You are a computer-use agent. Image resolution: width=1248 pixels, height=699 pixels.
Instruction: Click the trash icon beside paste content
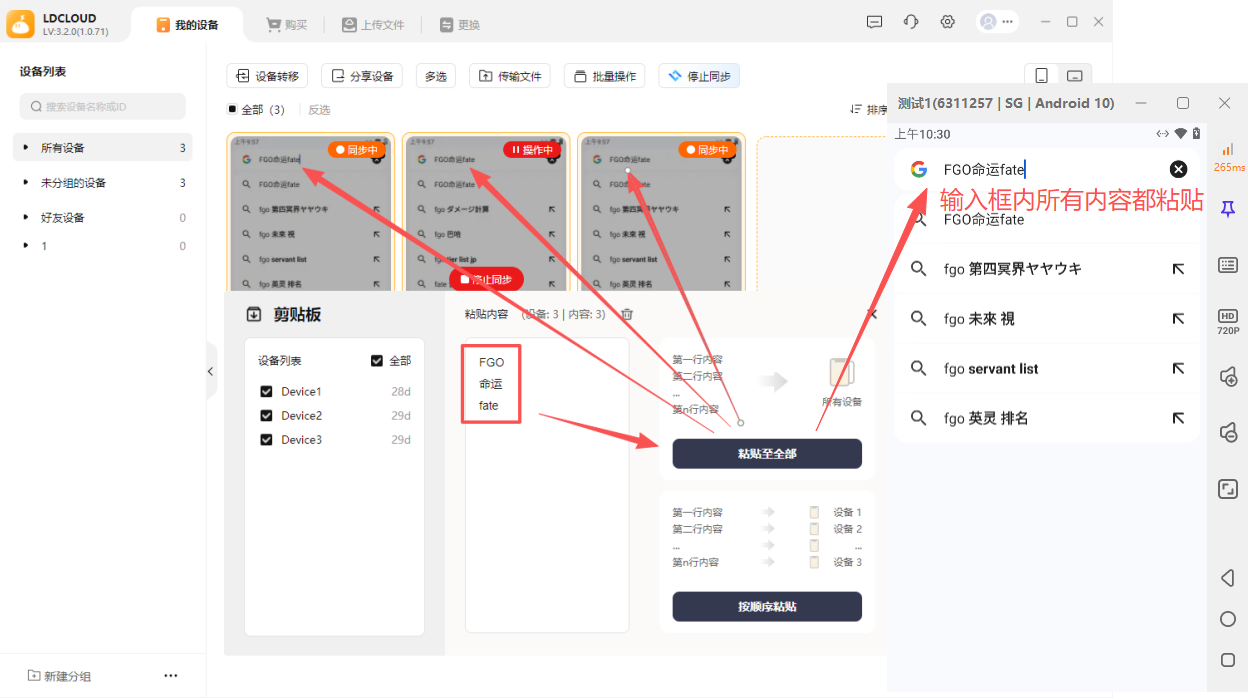(x=627, y=314)
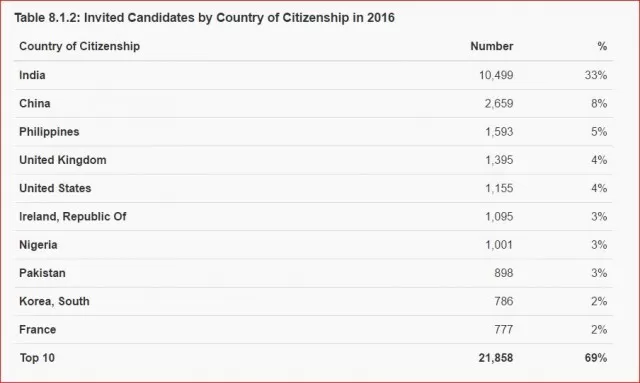Click the Pakistan country name
Image resolution: width=640 pixels, height=383 pixels.
pyautogui.click(x=42, y=273)
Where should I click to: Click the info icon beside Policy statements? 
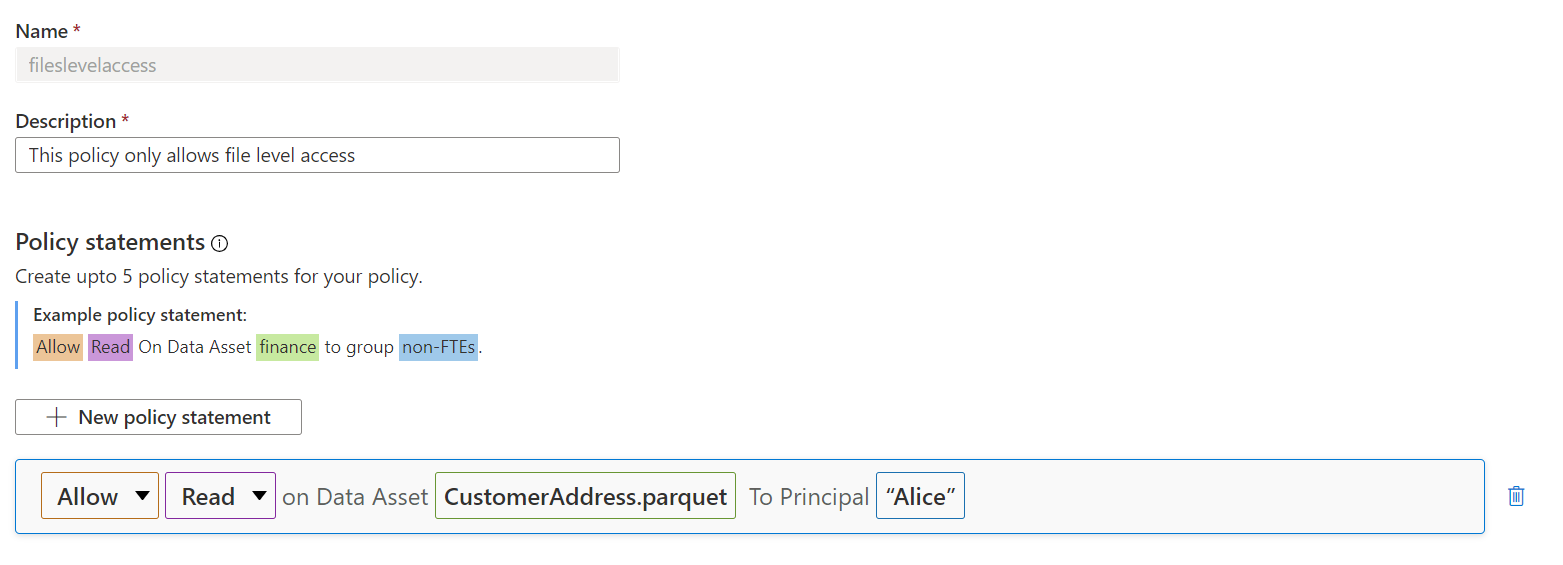click(220, 243)
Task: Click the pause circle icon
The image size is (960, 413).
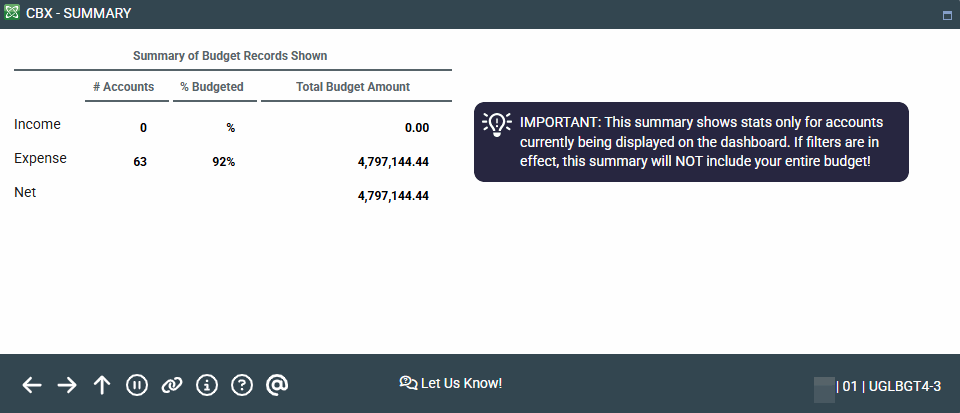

→ **Set exercise**
Count the lines in the records above that contain the string "icon", with case counting, and reply with the number alone.

→ **The answer**
3